Escrevi sobre o fim do mundo no livro porque é sobre ele que escrevo sempre, em todos os momentos, em todos os textos. Todos os contos. Todas as edições da newsletter. Quando digo escrever, não digo fazer um exercício, ou ganhar R$ 500, ou preencher umas páginas porque preciso preencher umas páginas, porque preciso não ser esquecida e preciso, assim, não me transformar no banco feio e fedido do pátio da escola, me amadeirar pelos confins da eternidade. Esses são os maiores erros, porque aí eu vou chafurdar em terrenos desagulhados — sim, um equívoco. Perder a medida exata do fim do mundo, deixar que sobre ou que falte, perder uma só classe de agulhas, perdê-las na minha cabeça, isso é o que posso fazer de pior por todos nós.
Em tudo a ameaça, em tudo esse cheiro de tempestade. Em tudo o Medo. O dia em que ele acabar, acabo eu também. Porque aí, findam-se as batalhas. Sem a textura do Medo, a hélice para.

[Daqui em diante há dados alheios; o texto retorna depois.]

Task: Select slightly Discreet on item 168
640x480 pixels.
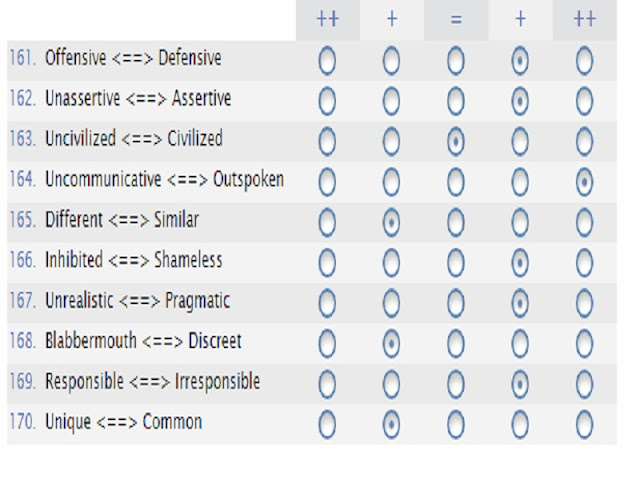Action: pyautogui.click(x=520, y=344)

Teria isso em mente se um dia voltasse a escrever. É certeza.
Por enquanto, uso o atrito só pra
E aí, beber mais água.
Essa certamente foi a pior news que já servi nesse um ano de vida (sim, estamos de aniversário!), mas precisava voltar aqui nesses últimos dias d 2023 e agradecer a todo mundo que assinou, que compartilhou, que abriu diálogos possíveis e impossíveis com o pouco que faço aqui.

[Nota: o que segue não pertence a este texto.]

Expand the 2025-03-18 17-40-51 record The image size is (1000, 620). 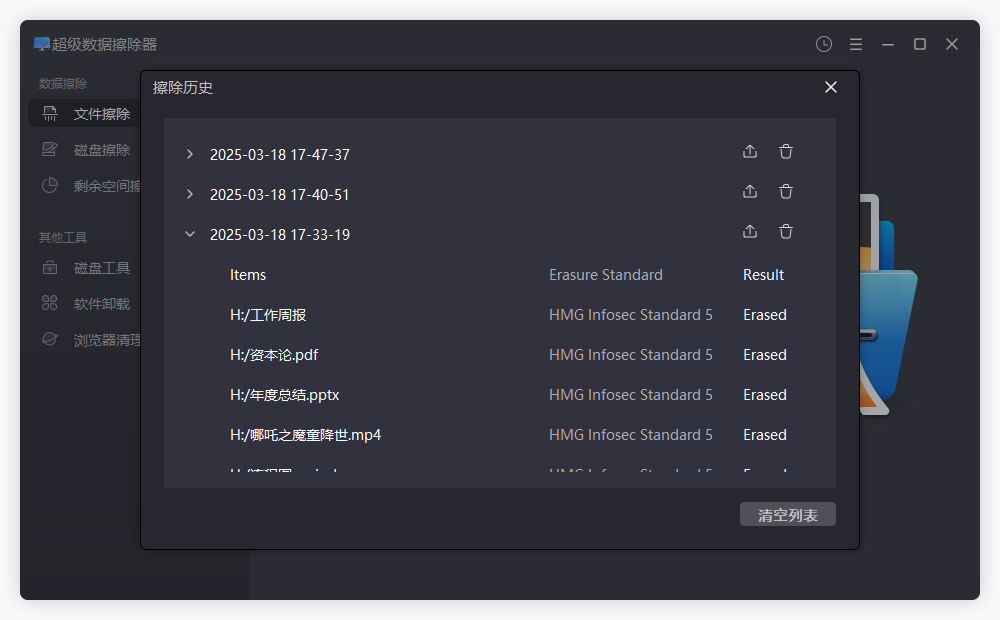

Foi tudo mais irregular do que eu gostaria, mas foi como foi. Graças a esse terreno baldio com grama crescendo eu conheci gente, troquei ideias maravilhosas e, de alguma forma, desaguei Medos pra, vendo-os todos pelados na tela, rir e seguir em frente. Isso é o que mais vale.
Que em 2024 a gente use as tempestades pra tomar banho de chuva.
Até a próxima!
Que os seus medos não te limitem e muito menos te impeçam de continuar escrevendo e compartilhando seus pedaços. De minha parte, recebo eles com muito carinho. Feliz 2024 e obrigada por ser tão inspiradora, mesmo quando você acha que não tem nada pra dizer.
Olhando pra trás, eu gosto hoje, de ter sido a puta da escola. Mil vivas pra nós. E continue por aqui, gosto de te ler. Beijocas!